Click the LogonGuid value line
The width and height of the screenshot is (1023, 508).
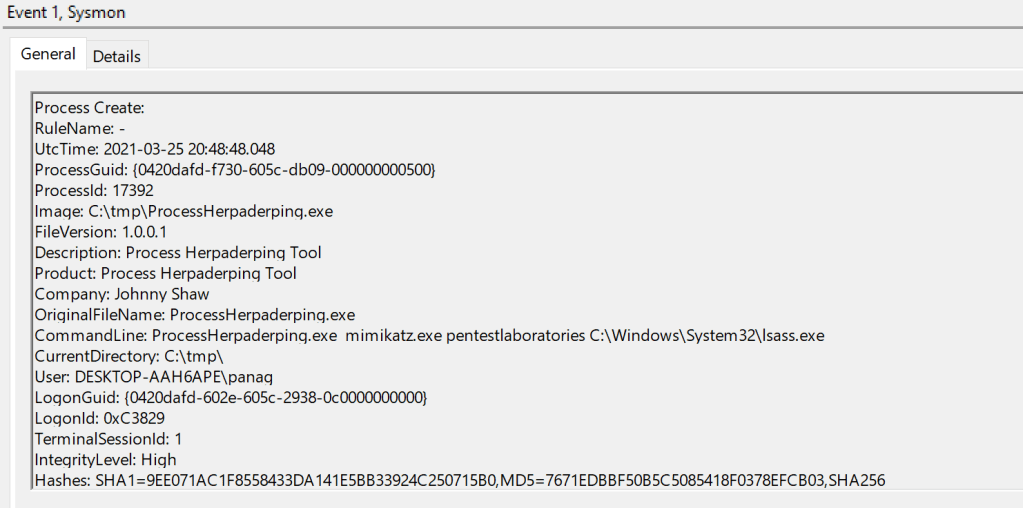230,398
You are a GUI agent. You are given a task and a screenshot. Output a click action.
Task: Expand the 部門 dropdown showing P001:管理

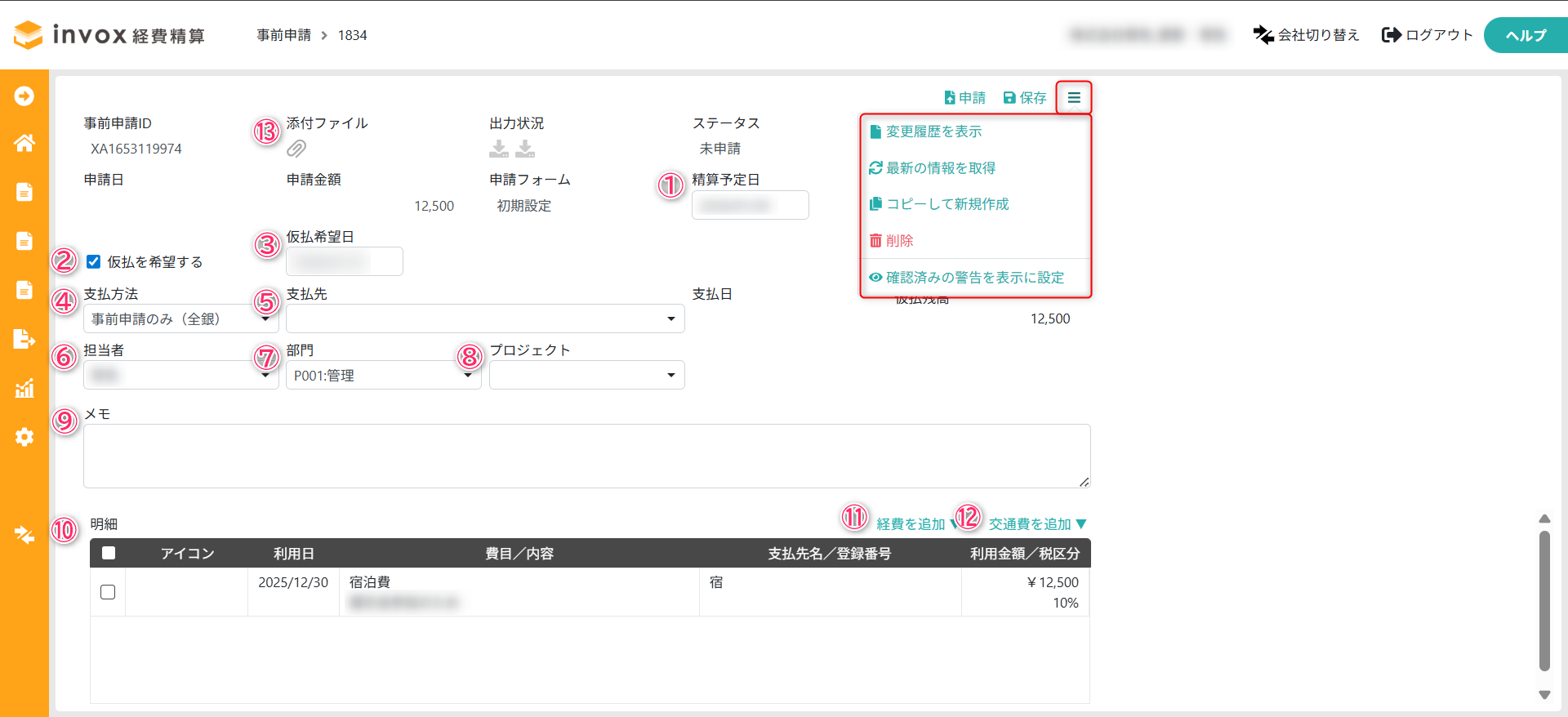pos(382,376)
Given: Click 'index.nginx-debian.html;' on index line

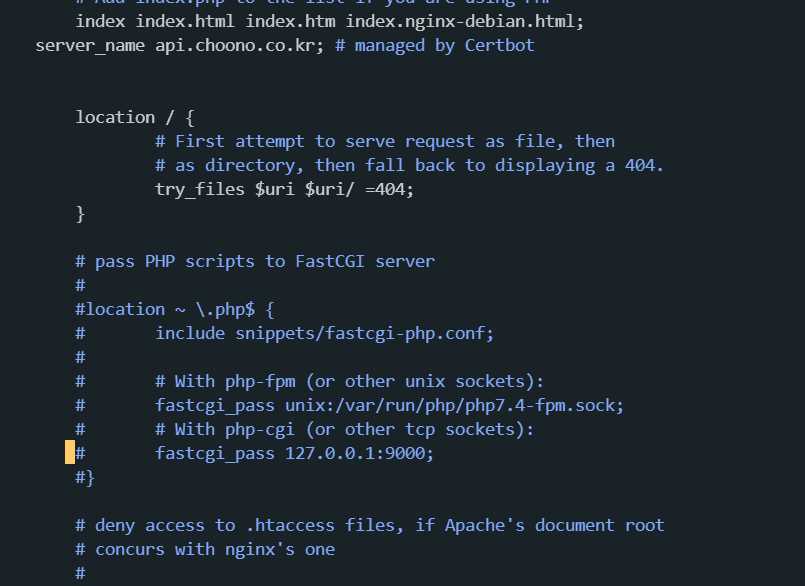Looking at the screenshot, I should click(465, 22).
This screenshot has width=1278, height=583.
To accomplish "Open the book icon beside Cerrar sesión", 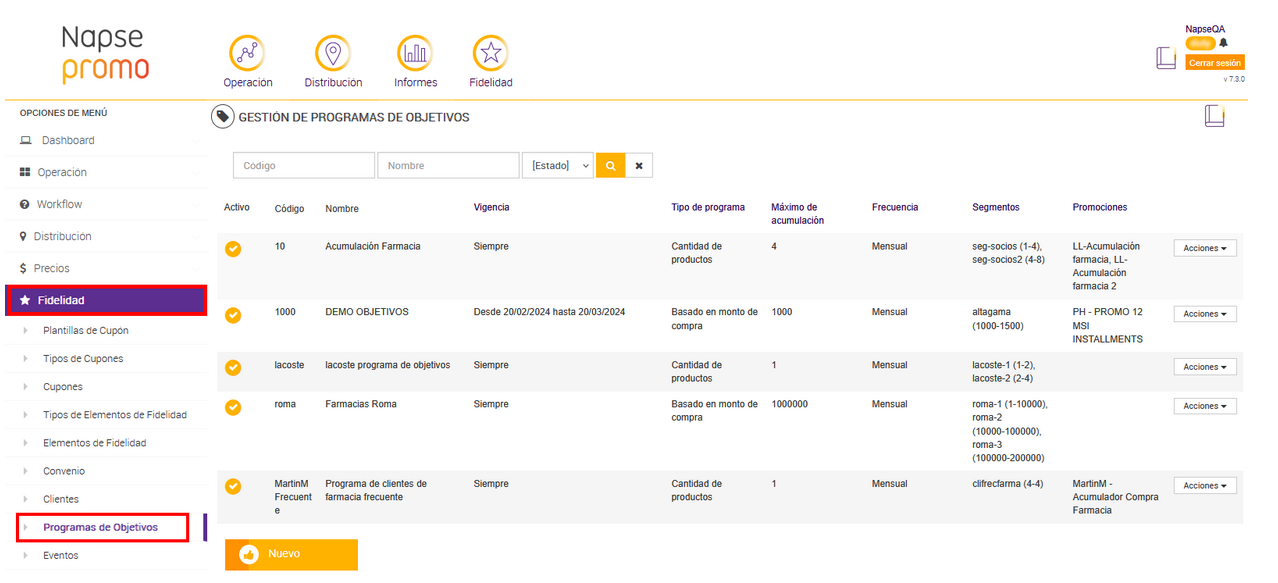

# # # #

* _Your objective_
Arrange every line of the records above as a numbered list, skipping the blank lines and leaving out the pictures.

* _Task output_
1. Click the LogonGuid value line
2. The width and height of the screenshot is (1023, 508).
3. 230,398
4. You are a GUI agent. You are given a task and a screenshot. Output a click action.
5. Task: Expand the 部門 dropdown showing P001:管理
6. pos(382,376)
7. Given: Click 'index.nginx-debian.html;' on index line
8. Looking at the screenshot, I should click(465, 22).
9. This screenshot has width=1278, height=583.
10. To accomplish "Open the book icon beside Cerrar sesión", 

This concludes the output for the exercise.